• How to complete this task
The reply should hold nothing except the lines from the one with "Task: Click the reset-to-today arrow icon" through the end of the entries, duplicated exactly and with no pictures.

• Record extracts
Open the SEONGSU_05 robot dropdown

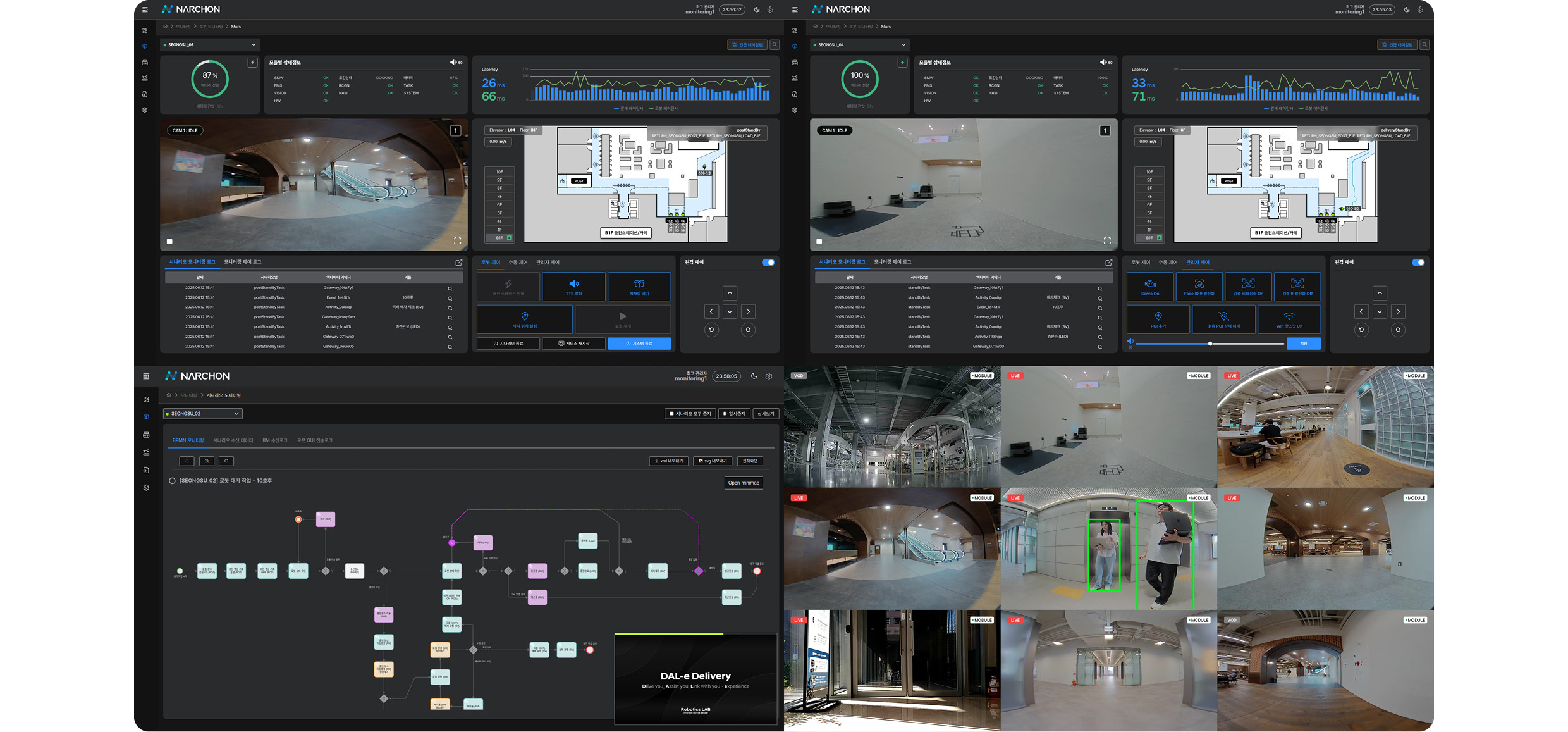pyautogui.click(x=210, y=45)
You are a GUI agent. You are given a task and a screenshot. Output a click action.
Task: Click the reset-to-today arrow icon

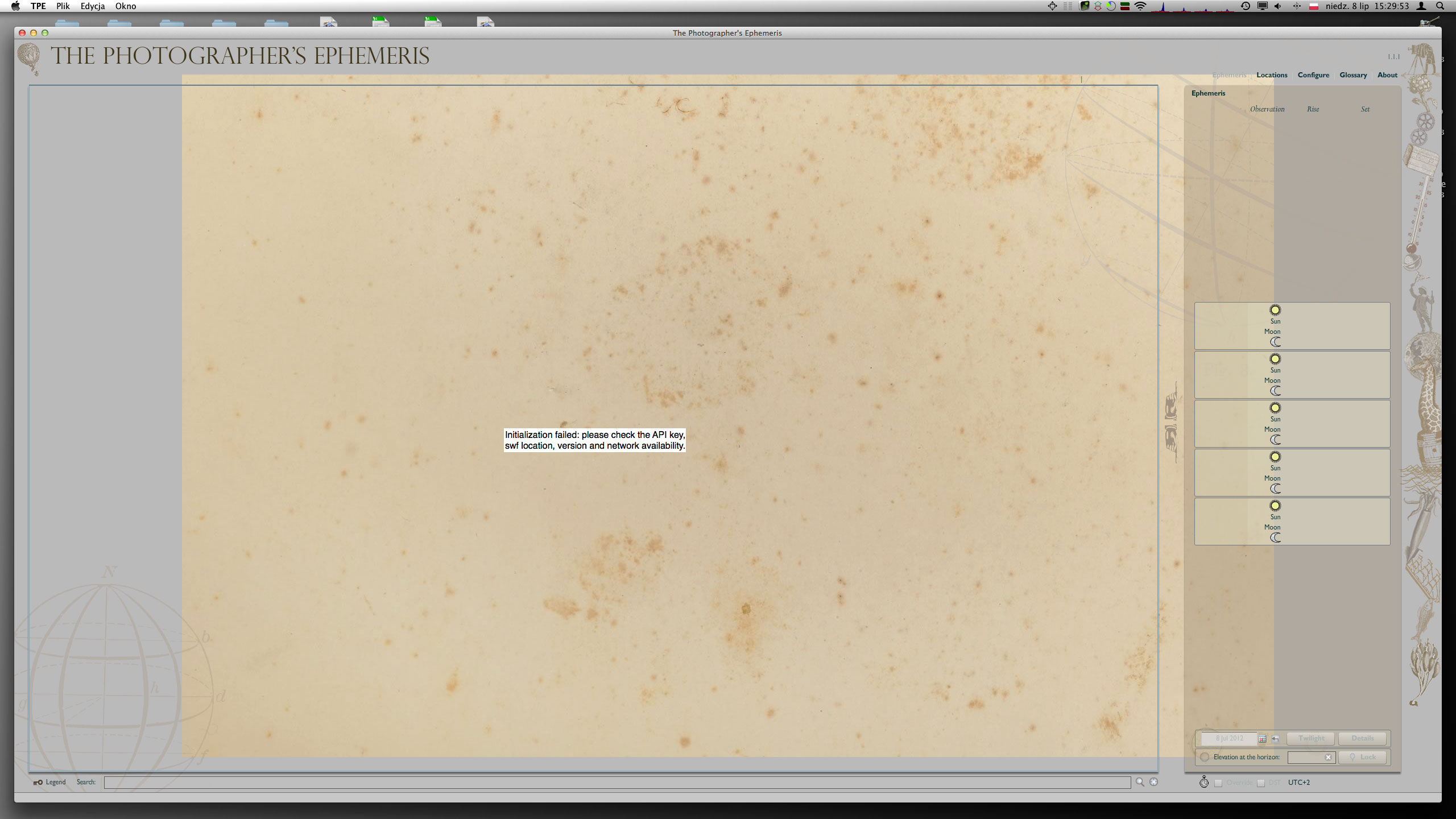tap(1275, 739)
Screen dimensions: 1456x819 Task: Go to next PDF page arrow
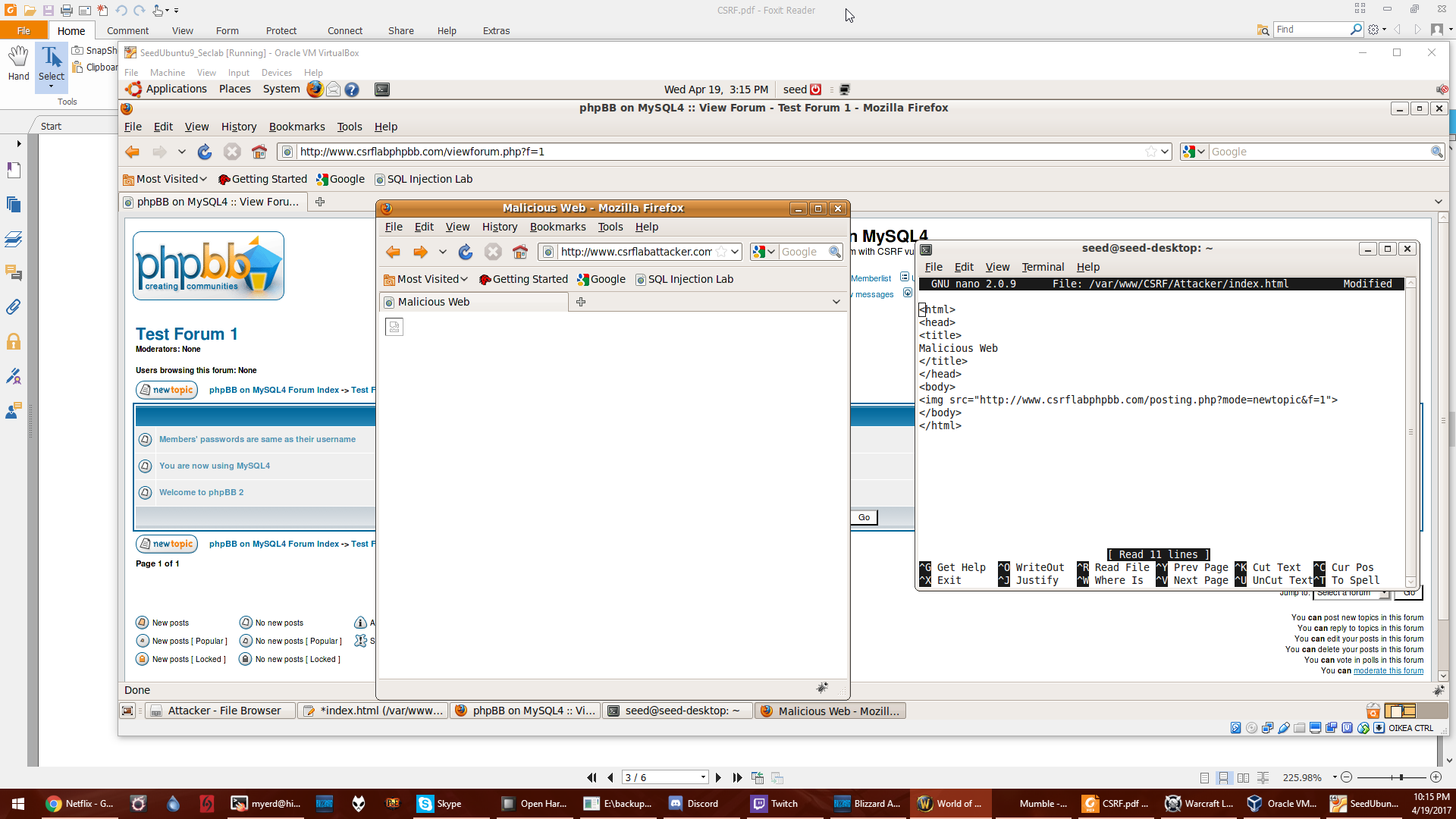[x=718, y=777]
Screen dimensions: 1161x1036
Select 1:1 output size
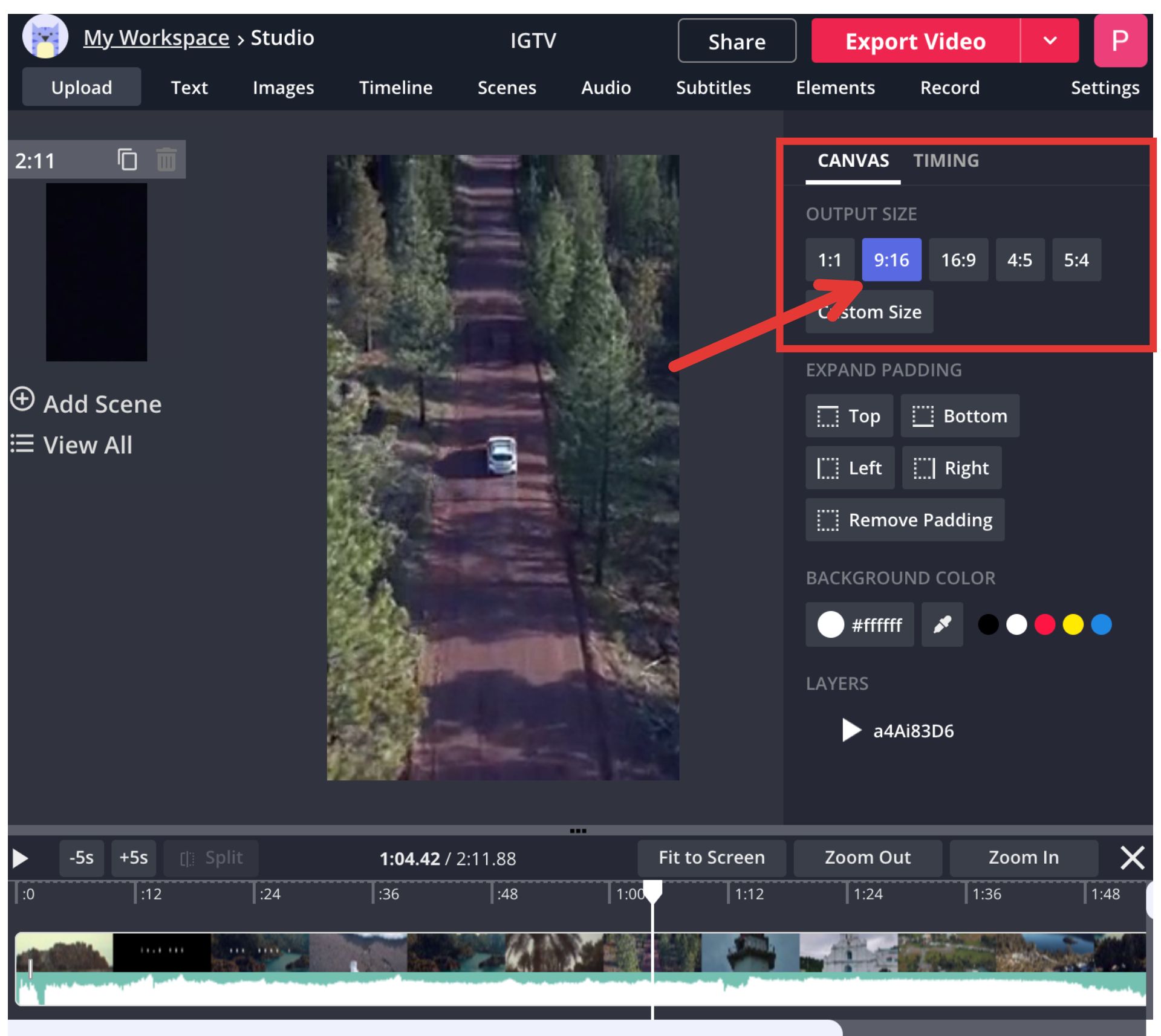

• Completed exercise
Task: Click the reset-to-today arrow icon

tap(1275, 739)
Screen dimensions: 1456x819 Task: Go to next PDF page arrow
[x=718, y=777]
Screen dimensions: 1161x1036
Select 1:1 output size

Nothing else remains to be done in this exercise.